Family of 4-bit datapath microprocessors

The Saturn family of 4-bit (datapath) microprocessors was developed by Hewlett-Packard in the 1980s first for the HP-71B handheld computer, released in 1984, and later for various HP calculators (starting with the HP-18C). It succeeded the Nut family of processors used in earlier calculators. The HP48SX and HP48S were the last models to use HP manufactured Saturn processors, while later models used processors manufactured by NEC. The HP 49 series initially used the Saturn CPU until the NEC fab could no longer manufacture the processor for technical reasons in 2003. Starting with the HP 49g+ model in 2003, the calculators switched to a Samsung S3C2410 processor with an ARM920T core (part of the ARMv4T architecture) which ran an emulator of the Saturn hardware in software. In 2000, the HP 39G and HP 40G were the last calculators introduced based on the actual NEC fabricated Saturn hardware. The last calculators introduced to use the Saturn emulator were the HP 39gs, HP 40gs and HP 50g in 2006, as well as the 2007 revision of the hp 48gII. The HP 50g was the last calculator sold by HP using this emulator when it was discontinued in 2015 due to Samsung stopping production of the ARM processor on which it was based.

==Architecture==
The Saturn hardware is a nibble serial design as opposed to its Nut predecessor, which was bit-serial. Internally, the Saturn CPU has four 4-bit data buses that allow for nearly 1-cycle per nibble performance with one or two buses acting as a source and one or two acting as a destination. The smallest addressable word is a 4-bit nibble which can hold one binary-coded decimal (BCD) digit. Any unit of data in the registers larger than a nibble, up to 64-bits, can be operated on as a whole, however the Saturn CPU performs the operation serially on a nibble-by-nibble basis internally.

The Saturn architecture has an internal register width of 64 bits and 20-bits of address, with memory being addressed to 4-bit (nibble) granularity. Saturn ALU instructions support variable data width, operating on one to 16 nibbles of a word. The original Saturn CPU chips provided a four-bit external data bus, but later Saturn-based SoCs included on chip bus conversion to an 8-bit external data bus and 19-bit external address bus.

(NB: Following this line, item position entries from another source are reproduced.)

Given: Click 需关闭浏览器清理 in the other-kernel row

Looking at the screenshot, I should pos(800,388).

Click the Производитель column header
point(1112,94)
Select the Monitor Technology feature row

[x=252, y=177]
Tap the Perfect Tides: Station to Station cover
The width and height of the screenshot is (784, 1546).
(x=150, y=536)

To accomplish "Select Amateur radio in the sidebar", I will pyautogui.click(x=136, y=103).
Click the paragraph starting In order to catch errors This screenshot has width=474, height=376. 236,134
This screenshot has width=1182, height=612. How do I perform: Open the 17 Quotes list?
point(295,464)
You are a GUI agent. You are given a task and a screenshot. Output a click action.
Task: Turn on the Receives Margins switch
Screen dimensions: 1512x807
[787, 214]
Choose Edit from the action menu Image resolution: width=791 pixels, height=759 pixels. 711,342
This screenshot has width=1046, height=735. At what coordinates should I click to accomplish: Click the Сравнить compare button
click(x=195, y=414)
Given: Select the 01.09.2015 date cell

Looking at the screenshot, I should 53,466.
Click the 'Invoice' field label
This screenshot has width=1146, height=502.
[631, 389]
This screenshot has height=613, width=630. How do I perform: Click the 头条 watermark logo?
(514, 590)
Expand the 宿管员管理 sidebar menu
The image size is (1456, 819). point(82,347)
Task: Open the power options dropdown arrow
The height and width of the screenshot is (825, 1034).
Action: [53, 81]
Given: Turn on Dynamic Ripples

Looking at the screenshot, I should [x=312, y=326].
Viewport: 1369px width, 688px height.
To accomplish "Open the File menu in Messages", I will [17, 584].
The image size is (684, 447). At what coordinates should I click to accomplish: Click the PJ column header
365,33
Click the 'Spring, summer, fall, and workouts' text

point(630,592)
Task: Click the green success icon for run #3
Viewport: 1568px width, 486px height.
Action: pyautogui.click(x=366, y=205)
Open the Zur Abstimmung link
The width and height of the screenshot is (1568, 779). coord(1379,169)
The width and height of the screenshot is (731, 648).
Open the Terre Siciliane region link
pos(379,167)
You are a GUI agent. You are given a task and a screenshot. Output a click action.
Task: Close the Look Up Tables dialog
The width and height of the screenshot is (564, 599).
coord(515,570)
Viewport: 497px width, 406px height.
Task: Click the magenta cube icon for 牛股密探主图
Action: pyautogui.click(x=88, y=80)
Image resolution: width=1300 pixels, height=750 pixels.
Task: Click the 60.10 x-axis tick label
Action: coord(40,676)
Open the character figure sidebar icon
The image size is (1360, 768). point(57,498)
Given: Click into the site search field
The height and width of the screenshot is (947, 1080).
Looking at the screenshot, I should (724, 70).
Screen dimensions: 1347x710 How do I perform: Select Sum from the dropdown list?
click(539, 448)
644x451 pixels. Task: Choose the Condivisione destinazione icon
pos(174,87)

The Saturn architecture has four 64-bit GPRs (General Purpose Registers), named A, B, C and D. In addition, there are also five 64-bit "scratch" registers named R0, R1, R2, R3 and R4. These can only store data. If an ALU operation is required for data in a scratch register, then the register in question must be transferred to a GPR first. Other registers include a 1-nibble "pointer" register named P, usually used to select a nibble in a GPR or a range of nibbles (or for aligning immediate data on a specific nibble in a GPR, with wrap-around). For memory access, there are two 20-bit data pointer registers named D0 and D1. The Saturn architecture also has a PC or program counter register which can interoperate with the GPRs. There is also an 8-level, circular, LIFO 20-bit hardware return stack named RSTK used when a subroutine call instruction is issued. Additionally, the Saturn CPU is equipped with a 16-bit software status register named ST and a 1-nibble hardware status register named HS, which notably, contains the SB or "sticky bit" flag indicating whether a binary 1 was right shifted off of a GPR. Furthermore, the Saturn architecture has a 12-bit OUT register and a 16-bit IN register, which in the Yorke and Clarke SoCs, are used to capture input from the keyboard and also control the beeper. There is also a 1-bit carry flag register.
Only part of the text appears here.